◆ **Exercise passage**

────────────────────

He was emotionally invested above the normal boundaries of any platonic friendship. This is why he's so put out now at being dropped in favour of your new relationship. To him, it will feel like he's been dumped. Take heed and pull right back.

If I was his wife I'd be questioning why my husband is so upset that our mutual formerly single friend is now happy in a new relationship.

Ribbonsonabox · 25/02/2019 12:44

He sounds little bit nits and overdramatic.... if it were a friendship of years and years I'd understand a bit more.... but a recent casual friendship? Very odd to get so distressed about it. If an adult friend stops texting you as much you just think oh they are busy, they've just got in a new relationship! And you get on with your life... maybe at the very most you might say 'I think it's sad we dont talk as much as we used to' but going off on one like that is very odd... from a man or a woman. I'd seriously withdraw from someone who did that as it's actually a bit controlling and possessive.

ScoobyCan · 25/02/2019 12:45

Also I would be reluctant to be friends with someone who lectured me on how to be their friend and berated me if I did it wrong.

────────────────────

◆ **Recorded data**
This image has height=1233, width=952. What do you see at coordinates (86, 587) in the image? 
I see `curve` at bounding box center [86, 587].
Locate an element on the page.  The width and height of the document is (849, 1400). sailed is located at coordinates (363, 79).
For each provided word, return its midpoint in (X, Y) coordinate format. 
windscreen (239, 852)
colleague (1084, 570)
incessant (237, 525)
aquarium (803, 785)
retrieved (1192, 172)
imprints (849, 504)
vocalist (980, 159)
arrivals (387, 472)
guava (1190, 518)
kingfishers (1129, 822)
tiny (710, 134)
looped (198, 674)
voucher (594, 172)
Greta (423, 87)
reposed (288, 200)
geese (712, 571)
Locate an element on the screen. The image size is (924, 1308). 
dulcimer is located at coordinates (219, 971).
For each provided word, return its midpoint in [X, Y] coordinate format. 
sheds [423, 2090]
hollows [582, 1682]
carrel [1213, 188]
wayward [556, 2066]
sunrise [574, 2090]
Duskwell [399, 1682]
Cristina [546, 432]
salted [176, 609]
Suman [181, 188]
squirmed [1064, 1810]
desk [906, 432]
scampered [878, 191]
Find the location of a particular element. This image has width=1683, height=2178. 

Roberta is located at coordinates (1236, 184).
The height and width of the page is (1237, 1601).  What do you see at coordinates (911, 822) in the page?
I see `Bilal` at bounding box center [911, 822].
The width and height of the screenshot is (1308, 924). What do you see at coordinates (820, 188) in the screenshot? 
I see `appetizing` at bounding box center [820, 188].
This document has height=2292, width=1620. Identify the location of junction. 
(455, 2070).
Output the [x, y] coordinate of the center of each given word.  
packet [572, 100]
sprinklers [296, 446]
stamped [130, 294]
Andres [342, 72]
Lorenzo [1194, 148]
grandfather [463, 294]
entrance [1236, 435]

────────────────────

◆ **Exercise set**
- 1) Return everything in the forum thread from "He was emotionally" down to "pull right back.".
- 2) In the forum thread, what does Ribbonsonabox say they would do about someone who behaved that way, and why?
- 3) Translate this sentence from the forum thread into Spanish: "To him, it will feel like he's been dumped."
The records are separate material, unconnected to the forum thread.

◆ **Replies**
- 1)
He was emotionally invested above the normal boundaries of any platonic friendship. This is why he's so put out now at being dropped in favour of your new relationship. To him, it will feel like he's been dumped. Take heed and pull right back.

- 2) They would seriously withdraw from that person, because the behavior is a bit controlling and possessive.

- 3) Para él, será como si lo hubieran dejado.